Inspecting data from the shell!

Would it be very hard to inspect original data from the shell. Let me give example :

> /show intent greet

#pipe is grep
> /show i greet | he

#!  greps the story name i.e. matches "happy path"
>/show story !happy 
* greet
  - utter_greet

#show story ..
>/s s sad

>/s utter !bye

#and now for the most important ...resolving some stuff
>?show story !happy
* hello
  - Hey! how are you?
* fine
  - Great, carry on !

you get the gist …

Interesting idea! What exactly would be the use case for that? Can’t you always take a look at the data itself?

you don’t leave the shell. when the files become big it is harder to find what you are looking for. you dont need to think which file to look for.

I may be willing to write a class that does the grepping … if it is easier to integrate it in thee shell

@tyd @Tobias_Wochinger What do you think?

you don’t leave the shell. when the files become big

would you also want to edit in the shell right away or just view it?

just view it … it will need retraining anyway if you change it ! will there be benefit of editing ?

should I create a standalone sample class that provides an example API … i.e. you can just integrate it into the shell !!! just wondering

here is quick example : (I’m slurping the files into arrays) (2.3 KB)

In [72]:  from shell_cmds import *

In [73]: c = ShellCmds('','','../domain.yml')

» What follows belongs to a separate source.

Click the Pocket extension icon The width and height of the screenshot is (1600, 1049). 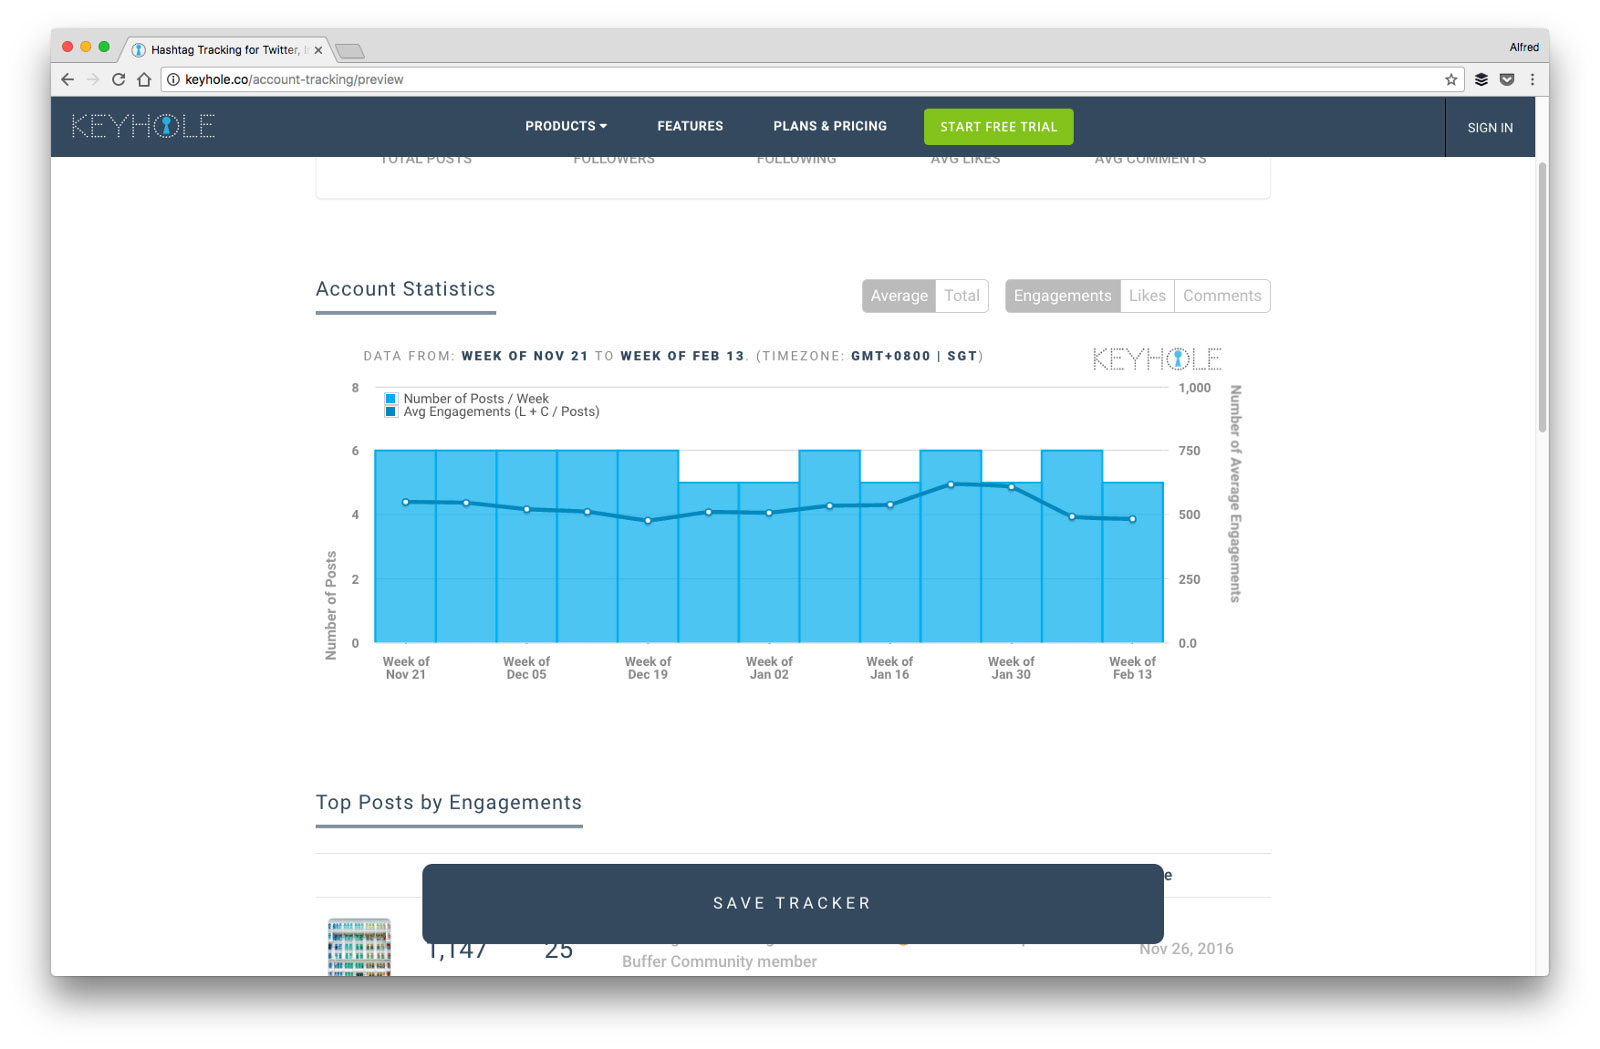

In [74]: print c.find_utter('example')
(63, '  utter_example:\n')

In [75]: print c.show_utter('example')
  - text: "example : {etype}"

In [80]: print c.show_story('code example')
## code example
* example
 - action_example
* explain
 - utter_explain
* gotit
 - utter_gotit

In [78]: print c.show_story('code example', resolve=True)
## code example
* example
 - action_example
* explain
 - "explain : {etype}" 
* gotit
 - "gotit : {etype}"

In [79]: print c.show_intent('example')
## intent: example
- [assign](etype) example
- [sum](etype) example
- [multiplication](etype) example
- [conditional](etype)
- [loop](etype) example
- [eqvseq2](etype) example
- show me [assignment](etype:assign) example
- can you tell me [loop](etype) example
- do you have [sum](etype) code example
- i'm looking for code example of [assignment](etype:assign)

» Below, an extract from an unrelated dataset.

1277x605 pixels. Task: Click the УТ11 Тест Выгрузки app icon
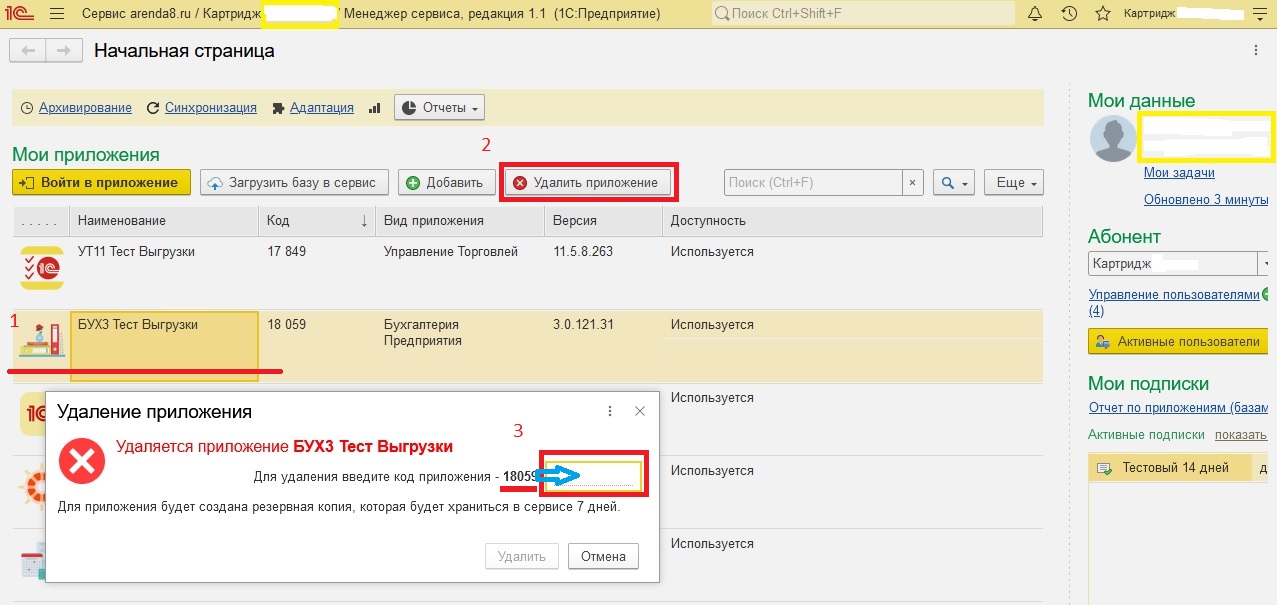41,266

In [81]: c.grep('domain', 'howdy')
Out[81]: [[34, '  - text: howdy !\n']]

In [83]: print c.show_intent('greet')
## intent:greet
- hey
- hello
- hi
- good morning
- good evening
- hey there
- howdy

In [84]: print c.show_intent('greet', 'h')
- hey
- hello
- hi
- hey there
- howdy

Looks great! Can you please create a feature request on GitHub ( Thanks. Please link this thread. Feel also free to work on the feature itself and create a PR.